The London Court of Arbitration (LCIA) released 2020 update to its arbitration and mediation rules (the “Rules updates”), which comes into effect on October 1, 2020. The purpose of the update is to “aim to make the arbitral and mediation processes even more streamlined and clear for arbitrators, mediators and parties alike.”
The Rules updates, among other things, address the increased use of virtual hearings and the primacy of electronic communication, which became more prominent in the Covid-19 era. Notable and substantive amendments to the Rules include:
Electronic Communications and Signatures
The Rules updates confirmed “the primacy of electronic communication with the LCIA and in the arbitration, as well as…the facilitation of electronically signed awards.” Specifically, requests for arbitration must now be submitted electronically. Otherwise, in accordance with Article 4, a prior written approval must be sought from the LCIA to submit the request for arbitration by any alternative method. Same rule applies to the response and other applications, including for expedited proceedings, emergency arbitrators and expedited appointment of a replacement arbitrator.
The Rules updates now require that all communications be delivered by email or any other electronic means. Under appropriate circumstances, however, the LCIA may order written communications in the event a party is unable to receive electronic communications.
Article 26.2 also provides for electronically signed awards: “[u]nless the parties agree otherwise, or the Arbitral Tribunal or LCIA Court directs otherwise, any award may be signed electronically and/or in counterparts and assembled into a single instrument.” This Rule may facilitate changes to legal practice, including enforcement of the foreign awards under the New York Convention, which requires a party seeking to enforce a foreign arbitral award to provide a duly authenticated original award or its certified copy. It is not clear under the New York Convention, whether an electronically signed award will satisfy this requirement.
Article 19.2 now specifically allows virtual hearings: “[a]s to form, a hearing may take place in person, or virtually by conference call, videoconference or using other communications technology with participants in one or more geographical places (or in a combined form).”
Tools Allowing Arbitrators To Expedite Proceedings
The Rules updates include new provisions that allow for more expedited proceedings under certain circumstances. For example, new Article 9A allows, “[i]n the case of exceptional urgency,” any party to apply to the LCIA Court for the expedited formation of the Arbitral Tribunal.
Article 22.1(viii) provides the Arbitral Tribunal with power of early determination.
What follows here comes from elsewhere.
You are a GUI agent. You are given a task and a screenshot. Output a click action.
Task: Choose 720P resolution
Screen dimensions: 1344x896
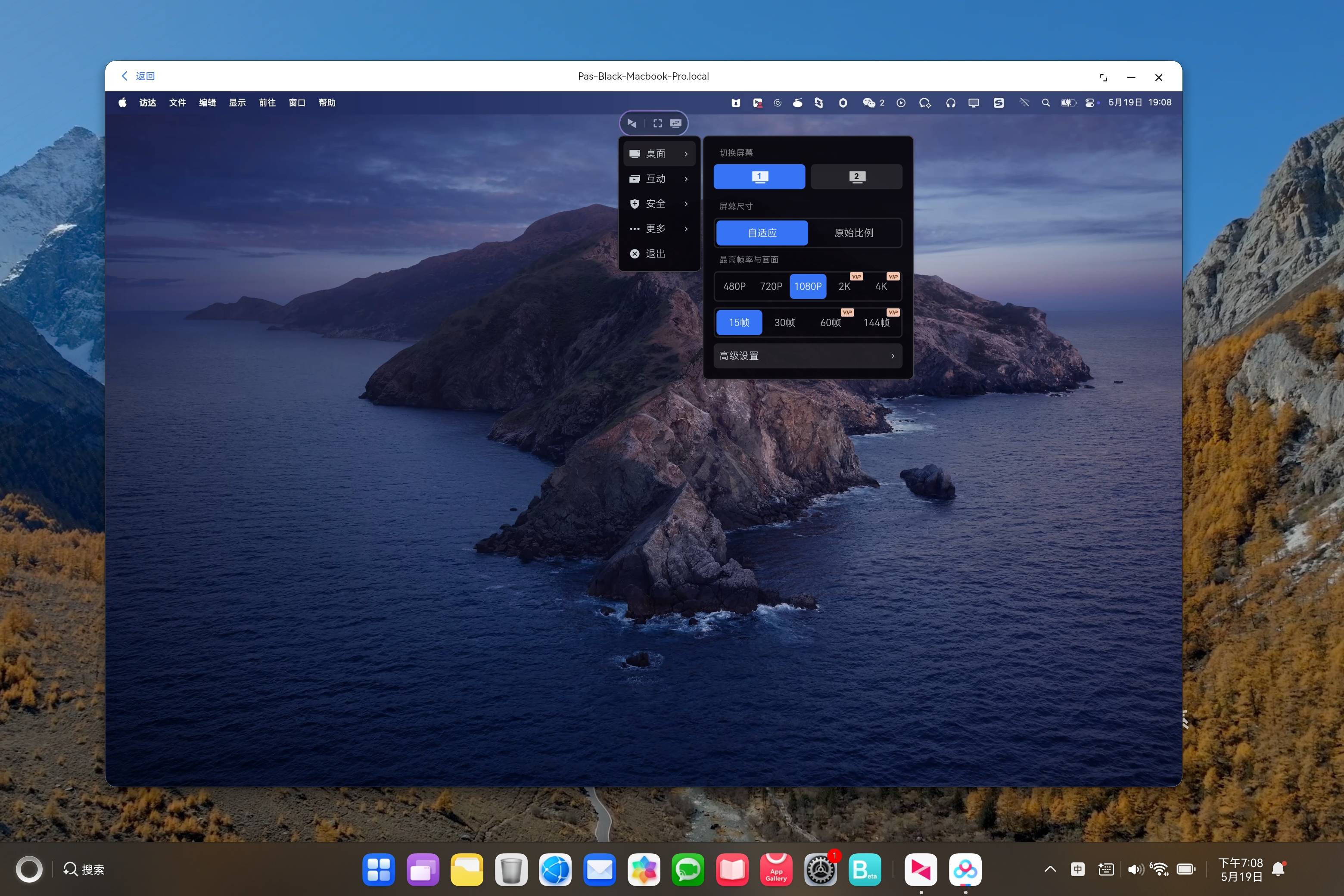[x=771, y=286]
Specifically, the Arbitral Tribunal has power “to determine that any claim, defence, counterclaim, cross-claim, defence to counterclaim or defence to cross-claim is manifestly outside the jurisdiction of the Arbitral Tribunal, or is inadmissible or manifestly without merit; and where appropriate to issue an order or award to that effect.”
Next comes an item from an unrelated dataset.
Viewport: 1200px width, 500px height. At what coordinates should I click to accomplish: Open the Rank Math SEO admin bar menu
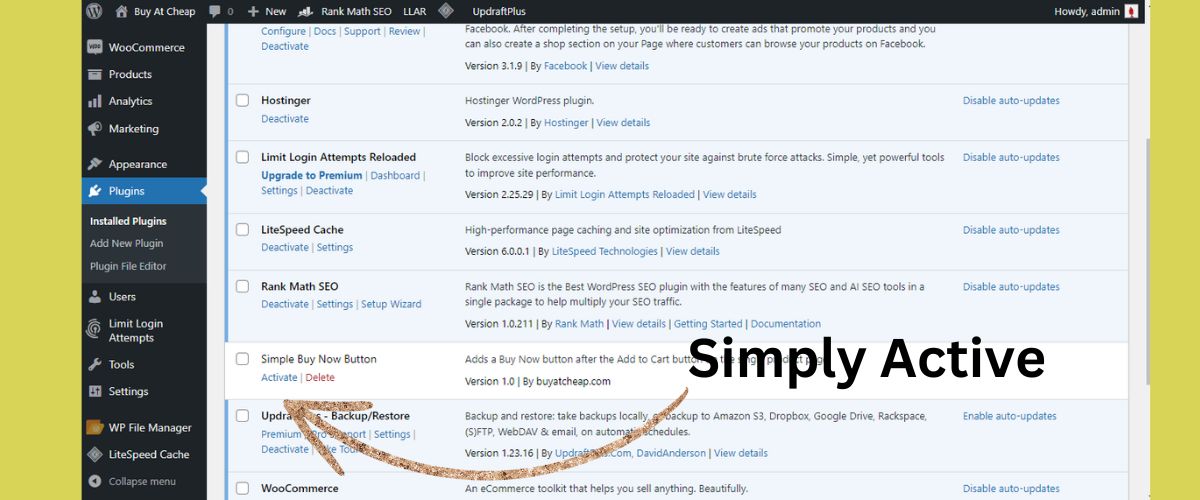[345, 11]

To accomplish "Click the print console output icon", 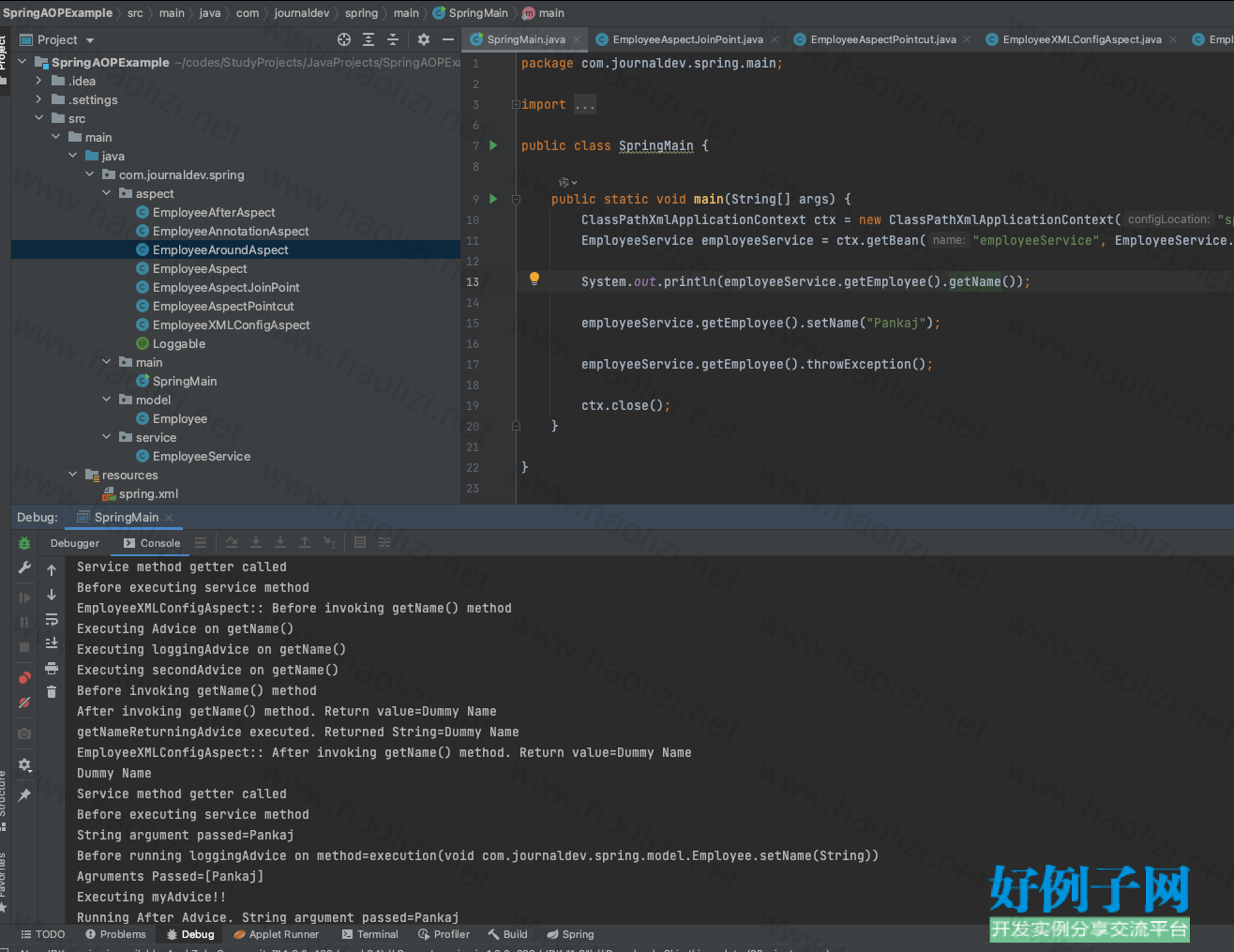I will [x=52, y=668].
Role of Tribunal Secretaries
Article 14A clarifies and limits the role of the Tribunal Secretaries. Although, “an Arbitral Tribunal may obtain assistance from a tribunal secretary in relation to an arbitration,” “[u]nder no circumstances may an Arbitral Tribunal delegate its decision-making function to a tribunal secretary.” Further, “[a]ll tasks carried out by a tribunal secretary shall be carried out on behalf of, and under the supervision of, the Arbitral Tribunal which shall retain its responsibility to ensure that all tasks are performed to the standard required by the LCIA Rules.” Finally, “[a]n Arbitral Tribunal may only obtain assistance from a tribunal secretary once the tribunal secretary has been approved by all parties.”
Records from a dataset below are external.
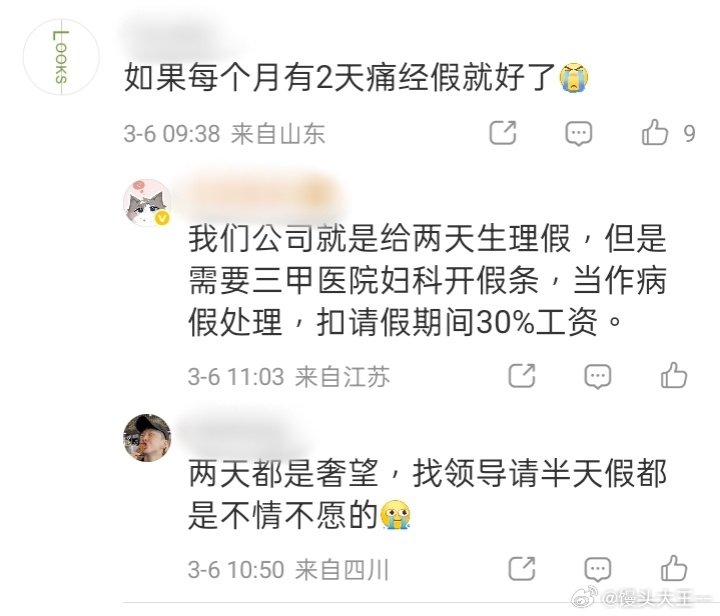The height and width of the screenshot is (616, 720).
Task: Share the Jiangsu reply about 生理假
Action: [522, 376]
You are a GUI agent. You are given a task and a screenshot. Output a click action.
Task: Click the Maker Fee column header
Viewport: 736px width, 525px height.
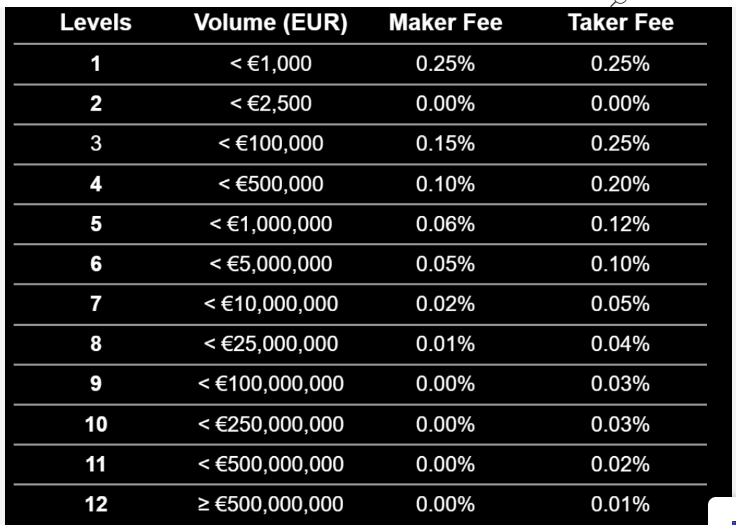445,23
Broadening of LCIA Court and Tribunal Power to Order Consolidation and Concurrent Conduct of Arbitrations
Article 22A also now allows the Arbitral Tribunal to order consolidation of certain proceedings, without all parties consent, into a single arbitration. The proceedings that may be consolidated are the ones commenced under the same arbitration agreement or any compatible arbitration agreement. The proceedings have to be either between the same disputing parties or arise out of the same transaction or series of related transactions.
New Article 30A recognizes significance of data protection during arbitration and provides for various mechanisms to ensure protection of the Parties’ sensitive data and information, including adoption of “any specific information security measures to protect the physical and electronic information shared in the arbitration.” This provision is particularly important in light of the LCIA’s adoption of the primacy of electronic communication and availability of virtual hearings.
LCIA’s 2020 updates adopt arbitration proceedings to challenges of Covid-19 era, which include travel restrictions and social distancing, and significantly expand application of electronic means and virtual hearings. The Rules updates also contain important provisions concerning expeditious determination of arbitration proceedings under certain circumstances, including early determination.